━━━ Given information ━━━

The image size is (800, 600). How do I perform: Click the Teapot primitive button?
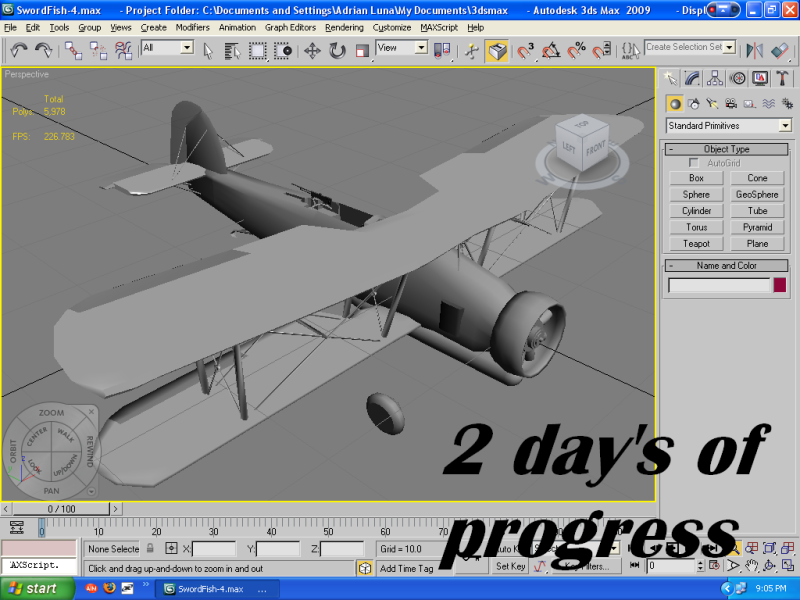click(696, 244)
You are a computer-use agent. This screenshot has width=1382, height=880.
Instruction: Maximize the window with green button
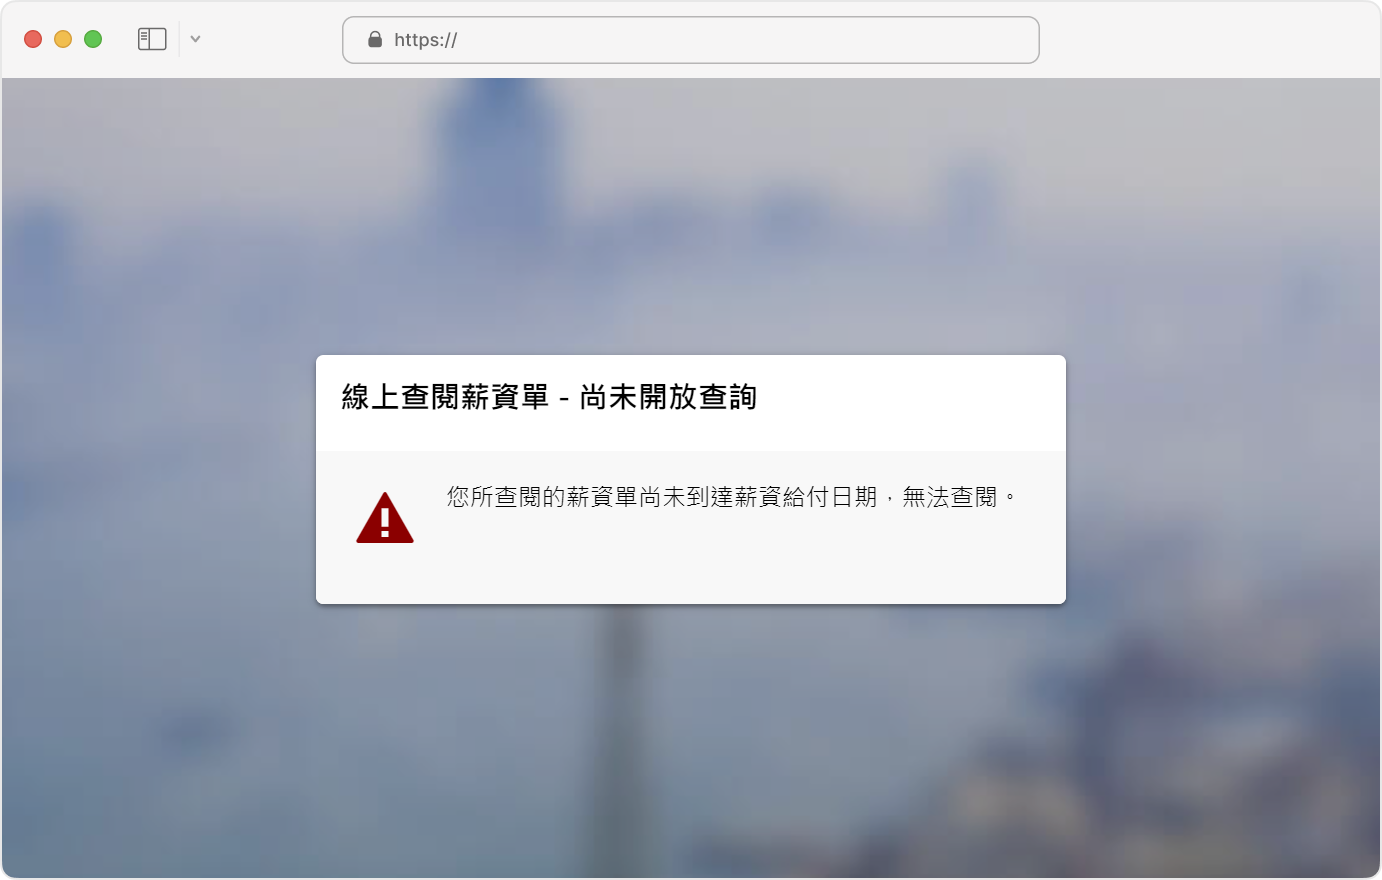click(93, 39)
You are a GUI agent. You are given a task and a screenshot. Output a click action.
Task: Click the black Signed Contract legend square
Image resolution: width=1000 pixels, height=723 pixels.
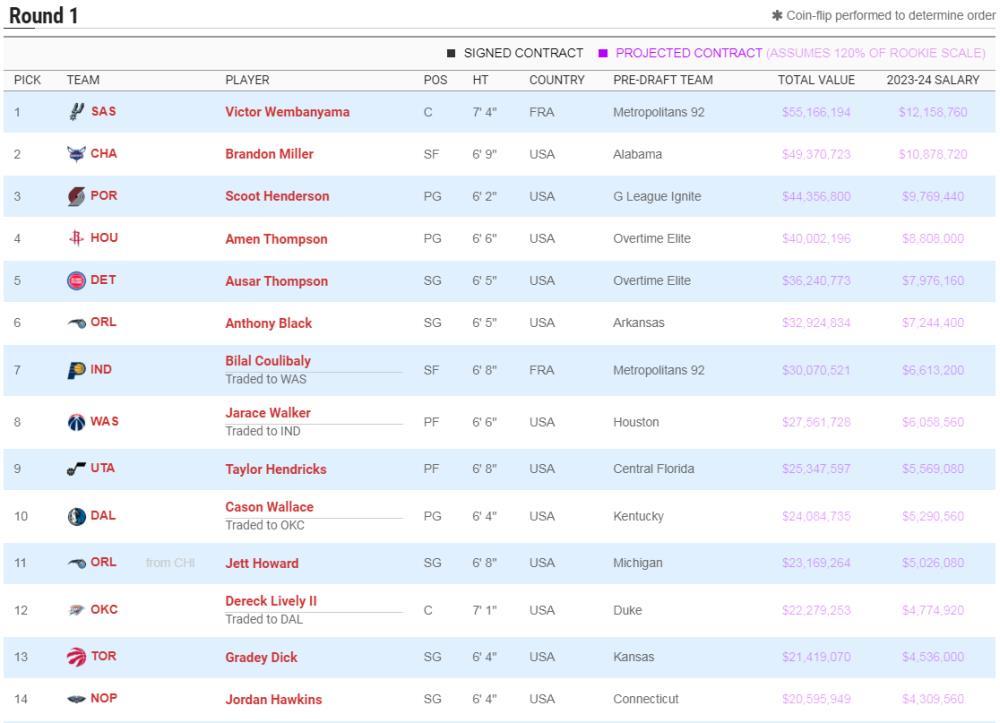click(451, 53)
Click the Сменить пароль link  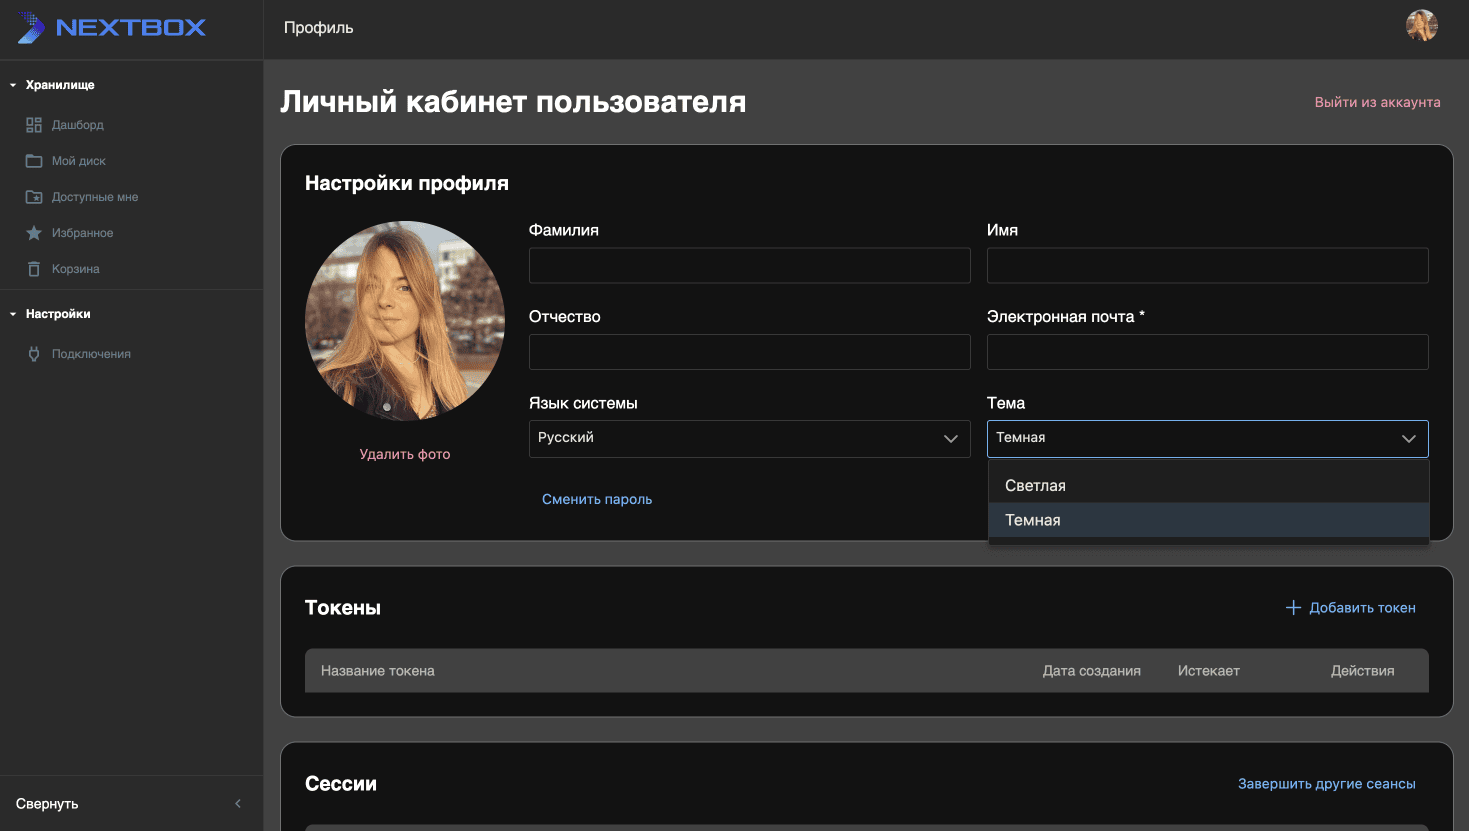[x=597, y=499]

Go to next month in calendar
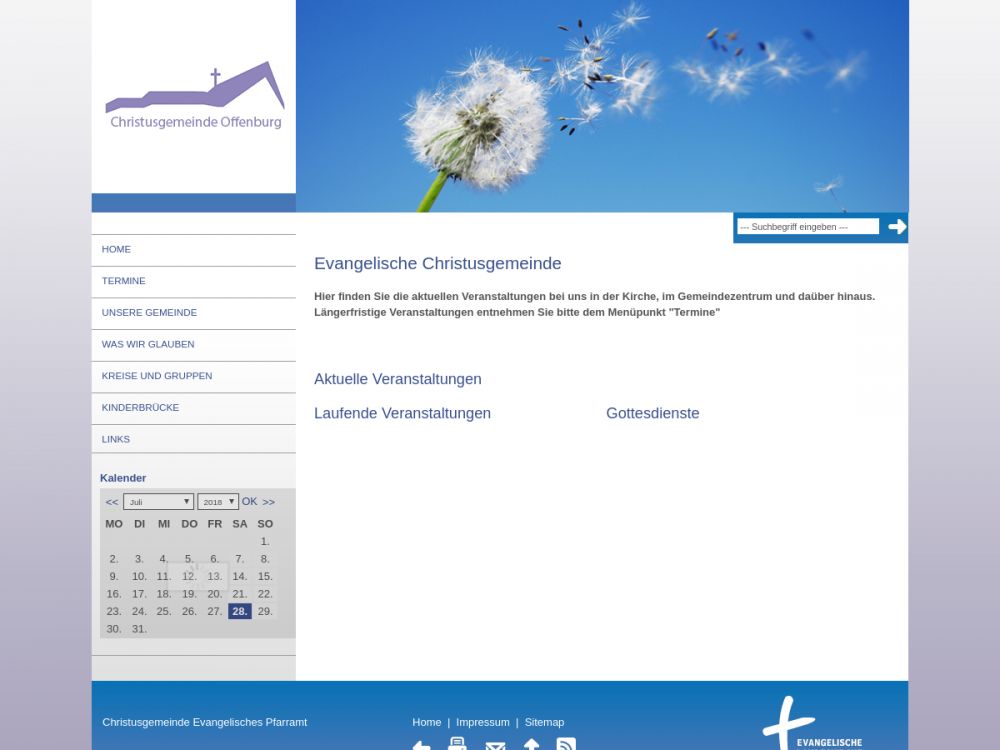tap(268, 502)
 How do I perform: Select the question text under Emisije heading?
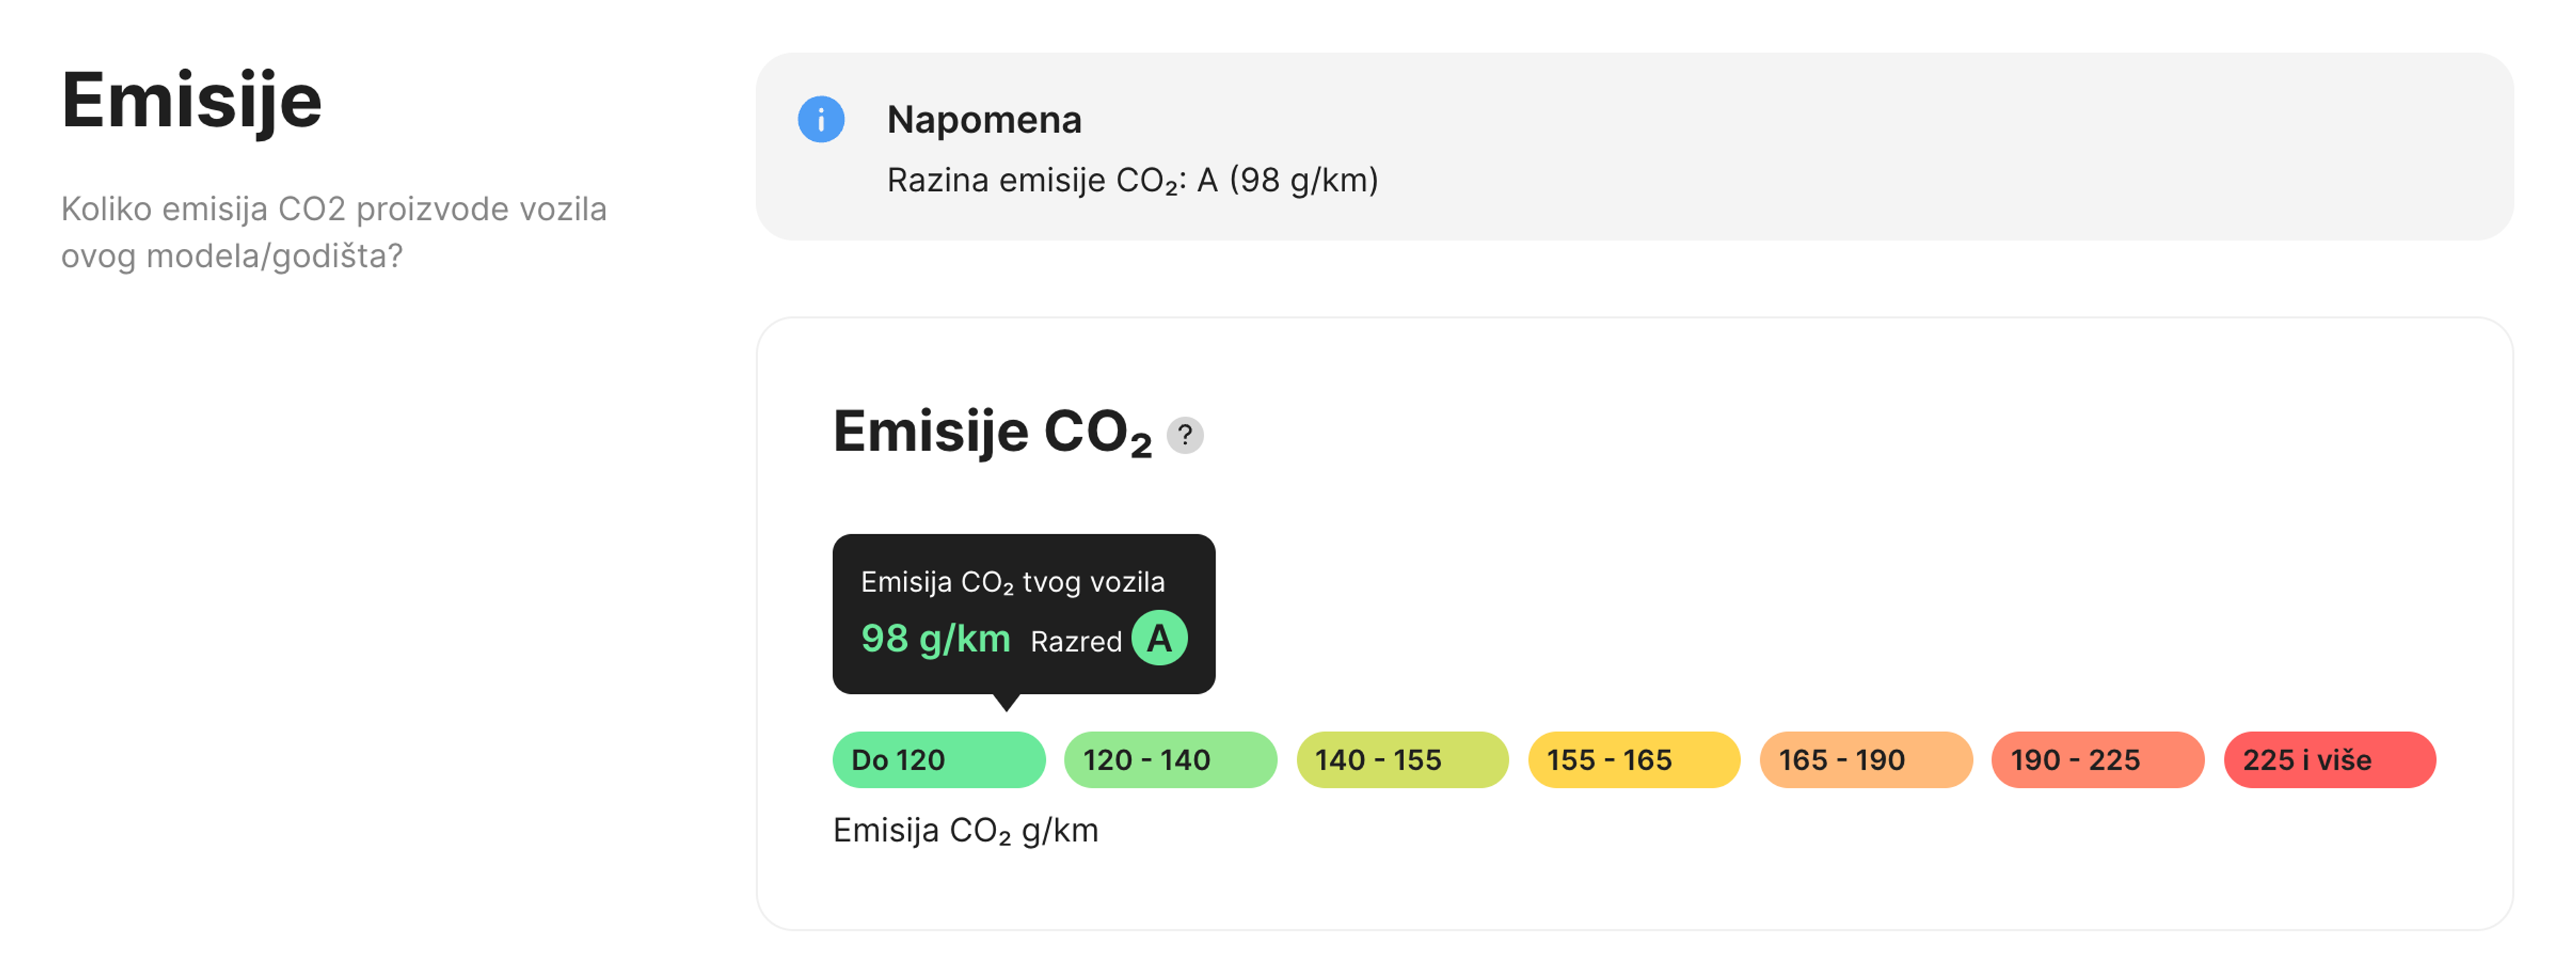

━━━

_Work instructions_:
Copy out all the lines of the records that include "screenshot".

_Written answer_:
You are a computer-use agent. This screenshot has width=1382, height=880.
You are a GUI agent. You are given a task and a screenshot. Output a click action.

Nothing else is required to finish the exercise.